Task objective.
Return the data word for word. Pictures are to be omitted.

Dataset content.
'''
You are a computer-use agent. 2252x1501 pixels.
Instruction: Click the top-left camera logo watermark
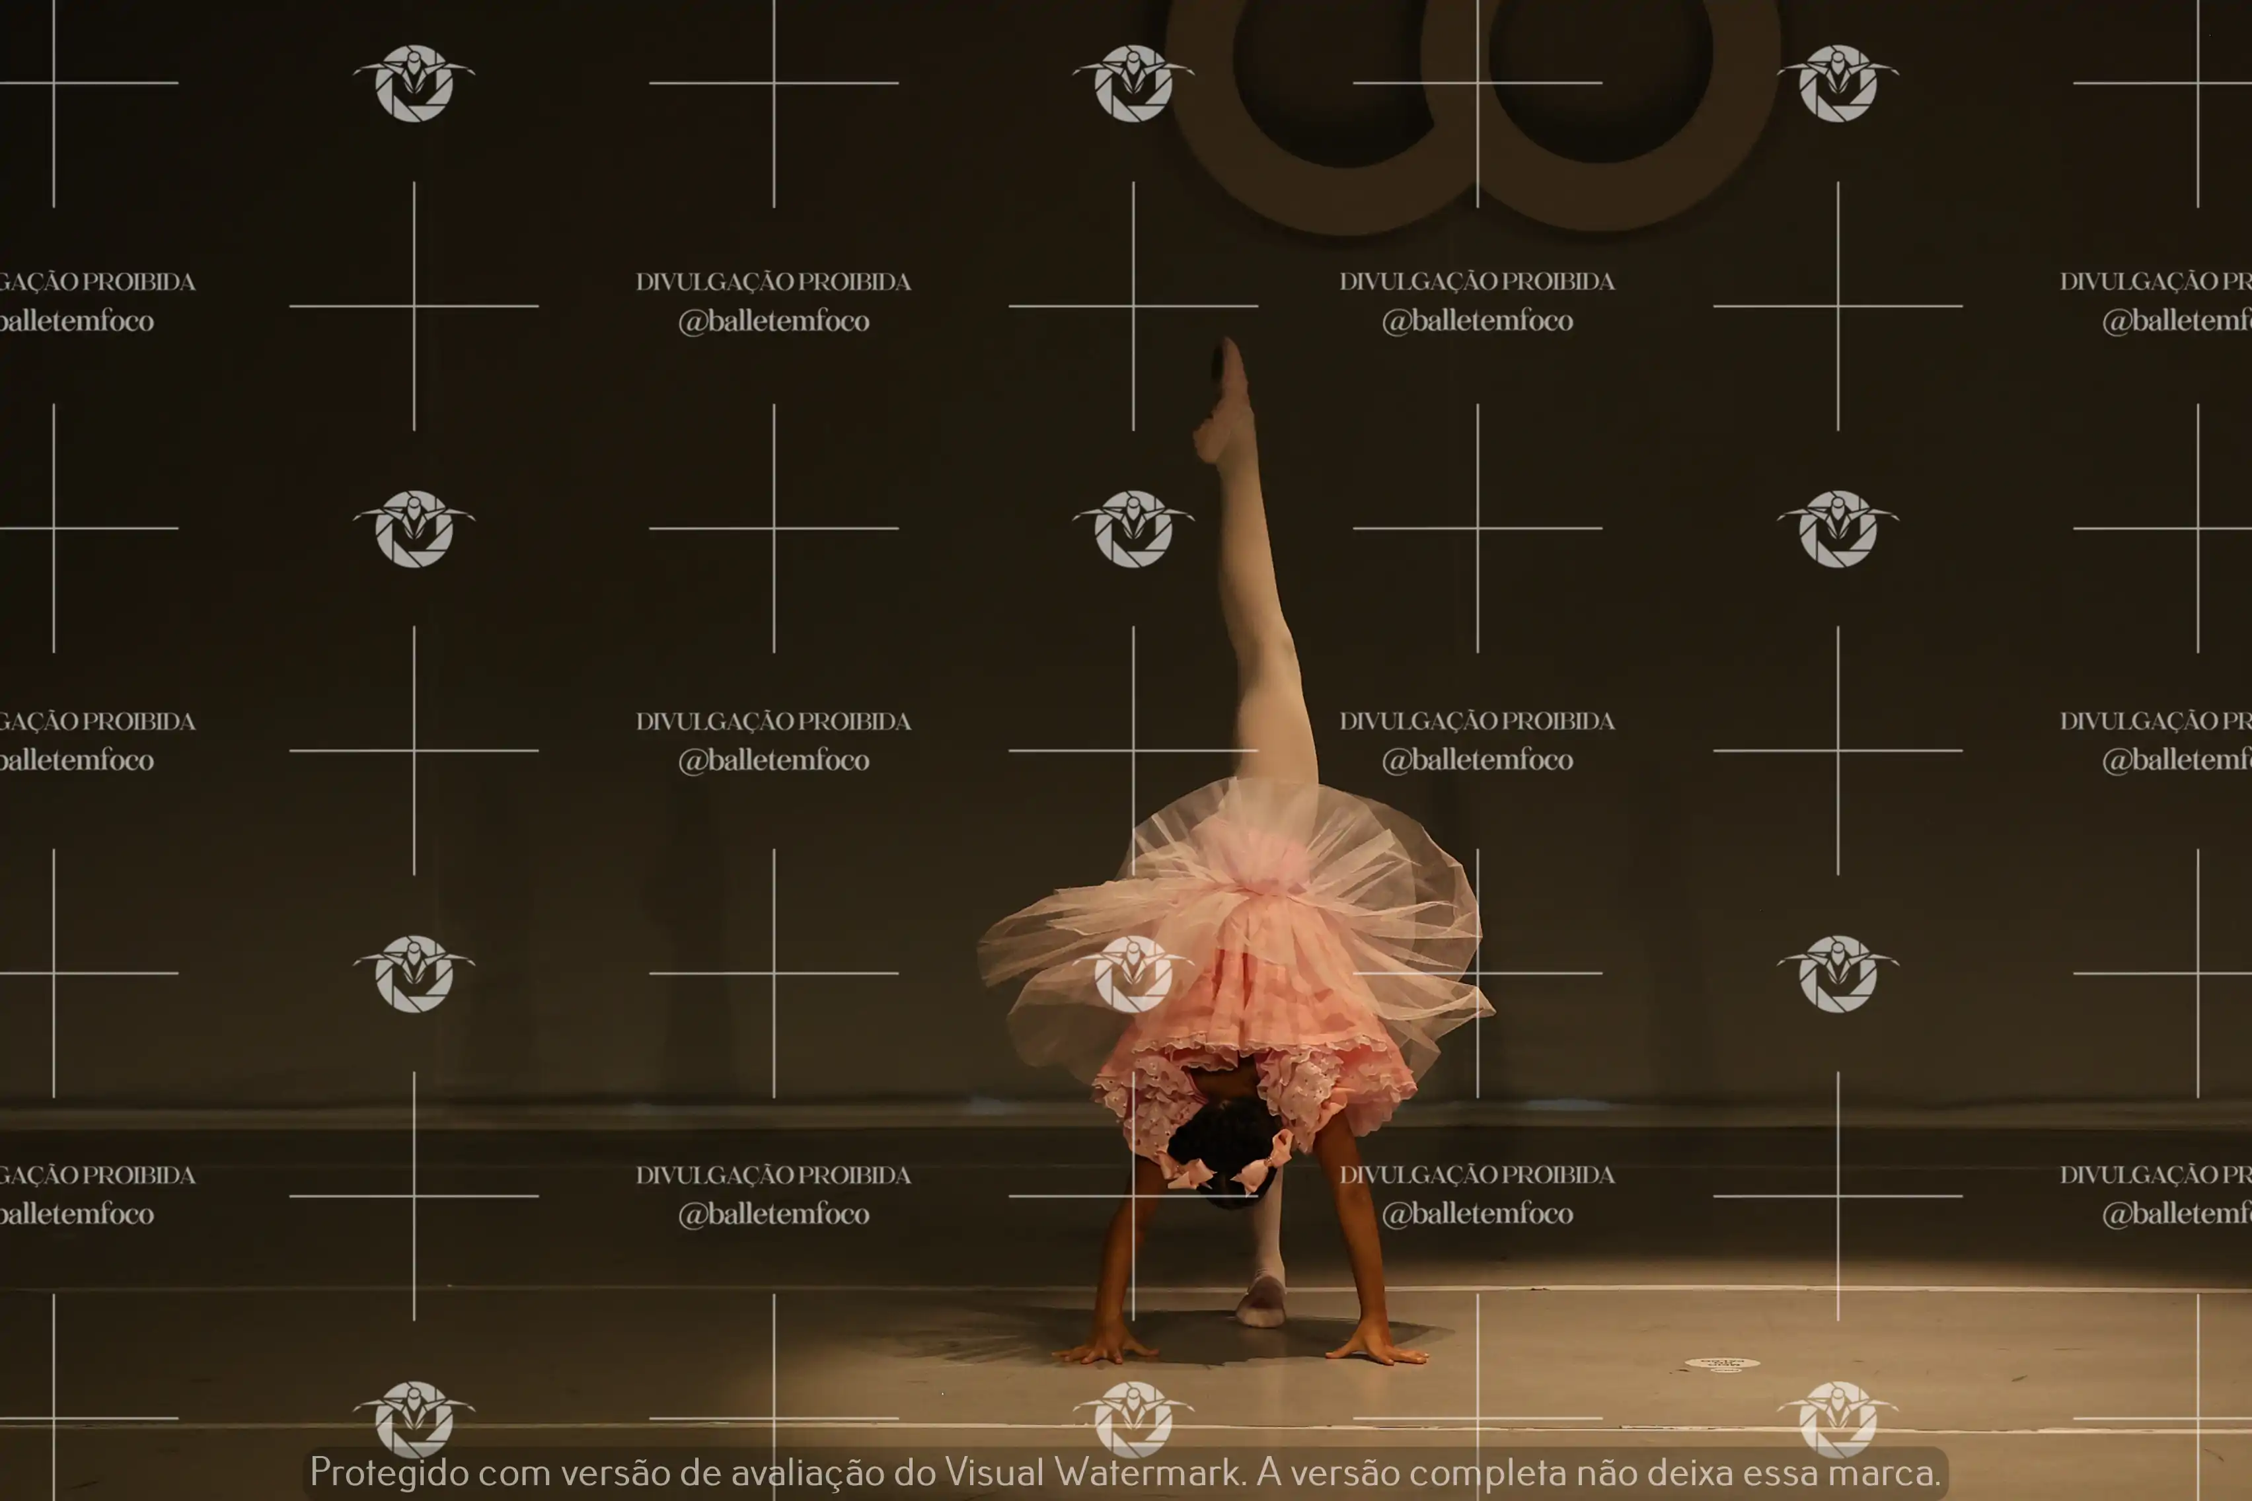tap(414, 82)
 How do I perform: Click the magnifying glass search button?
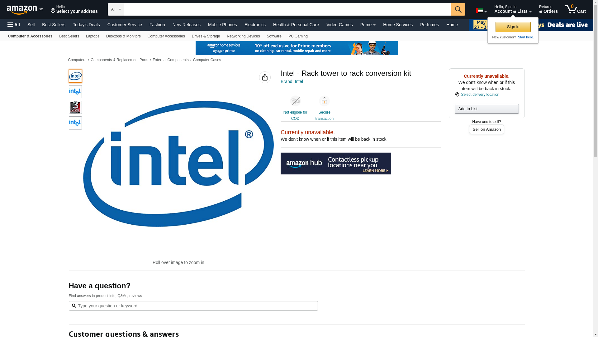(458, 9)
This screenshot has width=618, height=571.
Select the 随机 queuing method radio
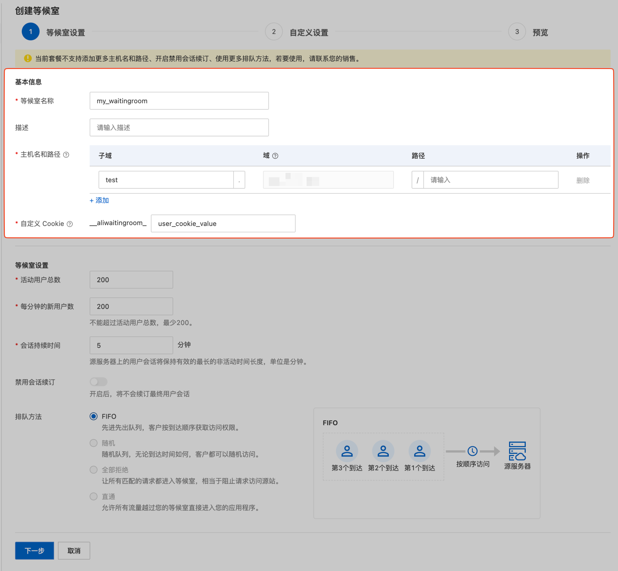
'''
Answer space.
You are a computer-use agent. 2252x1501 pixels.
Instruction: Click the top-left camera logo watermark
tap(414, 82)
 How do I perform: Click the magnifying glass search button?
(458, 9)
This screenshot has width=618, height=571.
Select the 随机 queuing method radio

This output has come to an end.